▸ **Input records**:
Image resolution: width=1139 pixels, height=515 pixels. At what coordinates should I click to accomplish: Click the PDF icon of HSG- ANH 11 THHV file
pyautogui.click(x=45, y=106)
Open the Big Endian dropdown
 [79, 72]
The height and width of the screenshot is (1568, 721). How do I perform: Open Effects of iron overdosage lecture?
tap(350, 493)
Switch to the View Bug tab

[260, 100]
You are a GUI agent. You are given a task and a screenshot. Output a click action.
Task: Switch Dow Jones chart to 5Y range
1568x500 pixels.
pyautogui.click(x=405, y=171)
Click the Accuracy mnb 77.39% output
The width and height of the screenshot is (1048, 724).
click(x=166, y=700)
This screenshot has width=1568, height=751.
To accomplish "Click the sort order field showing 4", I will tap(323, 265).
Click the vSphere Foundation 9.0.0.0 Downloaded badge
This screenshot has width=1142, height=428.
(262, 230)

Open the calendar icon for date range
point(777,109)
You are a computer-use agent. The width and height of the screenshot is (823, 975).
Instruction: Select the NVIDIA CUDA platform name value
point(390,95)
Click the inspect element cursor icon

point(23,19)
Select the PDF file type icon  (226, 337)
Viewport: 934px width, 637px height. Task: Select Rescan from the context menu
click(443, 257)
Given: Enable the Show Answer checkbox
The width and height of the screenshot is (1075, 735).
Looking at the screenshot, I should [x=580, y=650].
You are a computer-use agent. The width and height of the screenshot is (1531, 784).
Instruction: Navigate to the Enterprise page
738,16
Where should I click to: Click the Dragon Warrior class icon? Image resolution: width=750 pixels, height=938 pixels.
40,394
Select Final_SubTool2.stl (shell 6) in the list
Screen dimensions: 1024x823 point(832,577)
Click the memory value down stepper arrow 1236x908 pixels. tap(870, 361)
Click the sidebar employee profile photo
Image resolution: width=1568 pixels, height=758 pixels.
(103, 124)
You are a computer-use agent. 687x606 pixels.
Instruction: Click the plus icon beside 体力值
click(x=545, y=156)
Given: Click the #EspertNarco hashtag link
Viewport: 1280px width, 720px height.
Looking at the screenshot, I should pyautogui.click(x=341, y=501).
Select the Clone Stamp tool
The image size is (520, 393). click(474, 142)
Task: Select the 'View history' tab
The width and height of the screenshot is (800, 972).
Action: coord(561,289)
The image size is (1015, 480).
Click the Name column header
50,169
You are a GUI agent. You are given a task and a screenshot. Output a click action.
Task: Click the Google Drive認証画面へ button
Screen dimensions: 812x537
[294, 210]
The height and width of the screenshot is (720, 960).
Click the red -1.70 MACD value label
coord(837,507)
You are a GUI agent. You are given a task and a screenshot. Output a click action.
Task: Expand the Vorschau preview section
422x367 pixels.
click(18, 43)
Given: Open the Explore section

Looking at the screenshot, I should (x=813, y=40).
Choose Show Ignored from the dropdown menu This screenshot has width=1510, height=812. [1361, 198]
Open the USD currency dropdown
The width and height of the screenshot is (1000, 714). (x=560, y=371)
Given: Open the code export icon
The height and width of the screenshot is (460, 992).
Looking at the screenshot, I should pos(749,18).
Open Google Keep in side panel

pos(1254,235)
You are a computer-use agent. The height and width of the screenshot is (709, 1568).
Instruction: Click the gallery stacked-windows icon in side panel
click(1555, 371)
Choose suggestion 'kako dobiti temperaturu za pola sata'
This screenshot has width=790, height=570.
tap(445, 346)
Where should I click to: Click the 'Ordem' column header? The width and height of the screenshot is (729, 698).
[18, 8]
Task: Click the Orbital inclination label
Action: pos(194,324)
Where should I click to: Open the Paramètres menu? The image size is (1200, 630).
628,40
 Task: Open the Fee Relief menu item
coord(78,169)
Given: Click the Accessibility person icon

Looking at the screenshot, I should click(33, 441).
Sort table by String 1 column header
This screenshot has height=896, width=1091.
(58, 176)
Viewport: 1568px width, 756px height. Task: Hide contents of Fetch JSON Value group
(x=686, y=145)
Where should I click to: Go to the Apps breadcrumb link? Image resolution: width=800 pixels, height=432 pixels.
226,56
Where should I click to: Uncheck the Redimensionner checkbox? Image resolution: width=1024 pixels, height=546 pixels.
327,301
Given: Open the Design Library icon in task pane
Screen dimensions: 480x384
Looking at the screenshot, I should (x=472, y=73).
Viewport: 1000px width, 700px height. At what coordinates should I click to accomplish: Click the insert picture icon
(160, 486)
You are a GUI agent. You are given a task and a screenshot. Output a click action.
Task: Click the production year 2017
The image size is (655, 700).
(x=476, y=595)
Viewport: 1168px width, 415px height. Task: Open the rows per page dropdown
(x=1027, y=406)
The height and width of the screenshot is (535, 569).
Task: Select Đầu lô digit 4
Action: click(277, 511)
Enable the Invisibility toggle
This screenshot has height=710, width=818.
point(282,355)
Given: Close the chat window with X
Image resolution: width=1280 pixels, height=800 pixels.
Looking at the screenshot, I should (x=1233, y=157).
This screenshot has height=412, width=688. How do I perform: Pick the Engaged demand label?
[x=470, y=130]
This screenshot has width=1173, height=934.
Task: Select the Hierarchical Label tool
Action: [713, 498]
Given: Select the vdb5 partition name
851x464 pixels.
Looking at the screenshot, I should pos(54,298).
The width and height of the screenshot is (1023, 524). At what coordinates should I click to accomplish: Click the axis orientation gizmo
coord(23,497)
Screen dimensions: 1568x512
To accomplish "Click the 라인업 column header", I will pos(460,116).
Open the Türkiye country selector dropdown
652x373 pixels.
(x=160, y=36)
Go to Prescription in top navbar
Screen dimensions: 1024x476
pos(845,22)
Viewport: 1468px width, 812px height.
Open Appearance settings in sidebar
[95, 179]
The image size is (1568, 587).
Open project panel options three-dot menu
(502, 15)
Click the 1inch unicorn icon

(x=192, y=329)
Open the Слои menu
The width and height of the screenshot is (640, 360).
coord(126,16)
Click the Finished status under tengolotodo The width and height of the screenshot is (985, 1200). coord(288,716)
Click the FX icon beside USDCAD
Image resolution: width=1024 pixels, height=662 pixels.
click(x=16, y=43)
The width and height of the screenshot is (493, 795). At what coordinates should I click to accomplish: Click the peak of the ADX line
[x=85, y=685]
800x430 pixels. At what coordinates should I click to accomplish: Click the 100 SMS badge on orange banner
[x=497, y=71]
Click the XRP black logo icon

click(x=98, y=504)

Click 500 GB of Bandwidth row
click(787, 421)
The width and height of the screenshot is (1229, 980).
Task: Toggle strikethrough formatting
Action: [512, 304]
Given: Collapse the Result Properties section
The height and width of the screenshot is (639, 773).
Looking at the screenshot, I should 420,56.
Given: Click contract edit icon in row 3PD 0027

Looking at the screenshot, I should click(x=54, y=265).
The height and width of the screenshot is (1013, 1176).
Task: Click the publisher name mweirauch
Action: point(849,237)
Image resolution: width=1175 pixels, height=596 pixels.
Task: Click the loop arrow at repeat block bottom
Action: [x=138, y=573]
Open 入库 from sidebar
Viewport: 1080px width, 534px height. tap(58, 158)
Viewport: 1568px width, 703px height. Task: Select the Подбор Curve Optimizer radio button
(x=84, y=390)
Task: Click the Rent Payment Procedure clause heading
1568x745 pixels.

▸ **Exercise goal**: From the records above, repeat exactly the lines from the one with "Click the Accuracy mnb 77.39% output" through the one with "Click the vSphere", both included.

▸ **Result for this task**:
Click the Accuracy mnb 77.39% output
The width and height of the screenshot is (1048, 724).
click(x=166, y=700)
This screenshot has width=1568, height=751.
To accomplish "Click the sort order field showing 4", I will tap(323, 265).
Click the vSphere Foundation 9.0.0.0 Downloaded badge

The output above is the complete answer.